When Viacom Inc. Chairman Sumner Redstone cast off Tom Cruise and producing partner Paula Wagner this week with a frank assessment of the actor's personal liabilities, it was just the latest salvo. In a biography released this summer, director M. Night Shyamalan excoriated the top brass at Walt Disney Co., the studio that backed his films for years, for daring to offer a blunt assessment of his latest project, "Lady in the Water." Producer James Robinson chastised star Lindsay Lohan for her partying ways in a no-holds-barred letter that was quickly "leaked." And top agent Ari Emanuel and Sony Pictures chief Amy Pascal publicly denounced Mel Gibson for his anti-Semitic rant as he was being arrested for driving while intoxicated in July.

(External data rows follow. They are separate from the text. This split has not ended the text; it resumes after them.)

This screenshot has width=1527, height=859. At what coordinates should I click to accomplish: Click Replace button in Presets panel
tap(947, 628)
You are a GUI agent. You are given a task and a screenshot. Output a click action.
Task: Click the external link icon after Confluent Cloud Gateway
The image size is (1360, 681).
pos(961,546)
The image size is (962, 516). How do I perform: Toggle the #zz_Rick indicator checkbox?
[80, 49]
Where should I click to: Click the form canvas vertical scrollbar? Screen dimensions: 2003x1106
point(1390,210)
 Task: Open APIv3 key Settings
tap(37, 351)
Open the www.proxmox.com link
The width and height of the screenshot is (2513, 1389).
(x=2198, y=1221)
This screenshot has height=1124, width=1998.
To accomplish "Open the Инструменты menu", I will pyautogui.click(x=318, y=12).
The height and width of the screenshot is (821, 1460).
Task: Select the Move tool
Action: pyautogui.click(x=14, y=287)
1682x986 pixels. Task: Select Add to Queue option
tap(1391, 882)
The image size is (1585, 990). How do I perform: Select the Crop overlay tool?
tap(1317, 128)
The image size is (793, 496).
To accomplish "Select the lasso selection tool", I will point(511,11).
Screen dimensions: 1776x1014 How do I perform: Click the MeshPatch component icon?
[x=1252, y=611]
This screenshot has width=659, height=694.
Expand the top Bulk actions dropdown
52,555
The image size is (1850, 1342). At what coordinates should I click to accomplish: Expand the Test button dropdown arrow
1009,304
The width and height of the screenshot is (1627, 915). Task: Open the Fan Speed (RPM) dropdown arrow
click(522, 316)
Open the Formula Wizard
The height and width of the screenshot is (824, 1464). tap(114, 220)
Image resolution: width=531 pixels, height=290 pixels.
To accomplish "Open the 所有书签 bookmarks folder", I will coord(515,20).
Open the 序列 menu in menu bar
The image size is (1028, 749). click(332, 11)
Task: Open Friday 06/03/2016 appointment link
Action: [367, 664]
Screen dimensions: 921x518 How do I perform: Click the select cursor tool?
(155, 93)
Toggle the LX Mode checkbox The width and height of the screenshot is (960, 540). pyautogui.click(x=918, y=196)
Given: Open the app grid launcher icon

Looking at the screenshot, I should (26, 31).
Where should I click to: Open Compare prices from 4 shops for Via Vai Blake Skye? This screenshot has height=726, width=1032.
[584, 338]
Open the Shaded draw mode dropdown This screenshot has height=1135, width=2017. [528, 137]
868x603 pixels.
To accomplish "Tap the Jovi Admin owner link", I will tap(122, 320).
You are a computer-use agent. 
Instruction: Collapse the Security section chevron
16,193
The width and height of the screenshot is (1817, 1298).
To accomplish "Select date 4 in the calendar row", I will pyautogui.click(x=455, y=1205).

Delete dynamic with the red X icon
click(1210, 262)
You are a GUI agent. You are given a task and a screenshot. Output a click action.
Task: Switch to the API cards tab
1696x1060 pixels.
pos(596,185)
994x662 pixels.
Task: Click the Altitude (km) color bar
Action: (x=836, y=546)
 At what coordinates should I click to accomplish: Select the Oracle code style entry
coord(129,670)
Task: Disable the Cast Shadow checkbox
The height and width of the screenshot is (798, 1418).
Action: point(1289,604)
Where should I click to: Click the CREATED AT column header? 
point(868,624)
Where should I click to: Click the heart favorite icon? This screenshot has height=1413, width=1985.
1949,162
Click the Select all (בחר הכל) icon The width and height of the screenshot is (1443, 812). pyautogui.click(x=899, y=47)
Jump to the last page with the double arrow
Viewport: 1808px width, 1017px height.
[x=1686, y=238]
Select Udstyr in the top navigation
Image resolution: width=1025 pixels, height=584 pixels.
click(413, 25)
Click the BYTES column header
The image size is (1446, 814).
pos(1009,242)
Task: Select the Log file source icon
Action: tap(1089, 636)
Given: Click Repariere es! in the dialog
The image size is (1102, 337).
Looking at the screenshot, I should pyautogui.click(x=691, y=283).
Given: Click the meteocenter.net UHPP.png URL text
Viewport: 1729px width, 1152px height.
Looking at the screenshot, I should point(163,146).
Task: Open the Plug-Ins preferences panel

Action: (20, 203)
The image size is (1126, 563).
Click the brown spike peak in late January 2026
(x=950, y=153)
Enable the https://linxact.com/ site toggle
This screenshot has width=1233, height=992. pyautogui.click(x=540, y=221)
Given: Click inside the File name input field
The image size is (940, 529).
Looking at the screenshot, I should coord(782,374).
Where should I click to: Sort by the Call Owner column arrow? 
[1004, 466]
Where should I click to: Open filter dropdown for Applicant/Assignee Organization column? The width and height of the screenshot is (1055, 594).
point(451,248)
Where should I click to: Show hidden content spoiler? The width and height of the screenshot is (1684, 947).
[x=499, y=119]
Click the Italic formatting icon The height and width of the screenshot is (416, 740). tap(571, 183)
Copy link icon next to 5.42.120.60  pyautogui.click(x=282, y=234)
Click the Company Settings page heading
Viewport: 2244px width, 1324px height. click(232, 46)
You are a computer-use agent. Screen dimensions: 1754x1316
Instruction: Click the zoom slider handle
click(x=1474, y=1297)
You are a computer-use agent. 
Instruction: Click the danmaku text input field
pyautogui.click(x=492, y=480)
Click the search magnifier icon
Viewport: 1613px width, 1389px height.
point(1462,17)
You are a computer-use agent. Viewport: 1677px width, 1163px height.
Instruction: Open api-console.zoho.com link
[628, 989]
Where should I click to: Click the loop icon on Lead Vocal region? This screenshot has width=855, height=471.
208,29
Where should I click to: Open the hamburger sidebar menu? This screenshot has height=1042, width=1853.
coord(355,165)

Even the Internal Revenue Service warned the town's A-list stars that they needed to bring a little more truth to their tax returns, warning them that the free swag they cart off from award shows and film festivals counts as taxable income.
The town's newfound honesty may last no longer than "Poseidon," but agents and producers fear it will be here for a while, a consequence of an increasingly corporate culture in which a studio's next quarterly earnings matter more than its past relationships and today's stock price carries more weight than tomorrow's potential blockbuster.
Top stars were usually spared public chastisement, but they are no longer immune. "There are fewer and fewer movies being made and fewer places to make them, so the tolerance for someone whose value is seen as being less than it was is much lower," said Mark Gordon, the producer of "The Day After Tomorrow" and "The Patriot." "People feel freer to make more cavalier comments."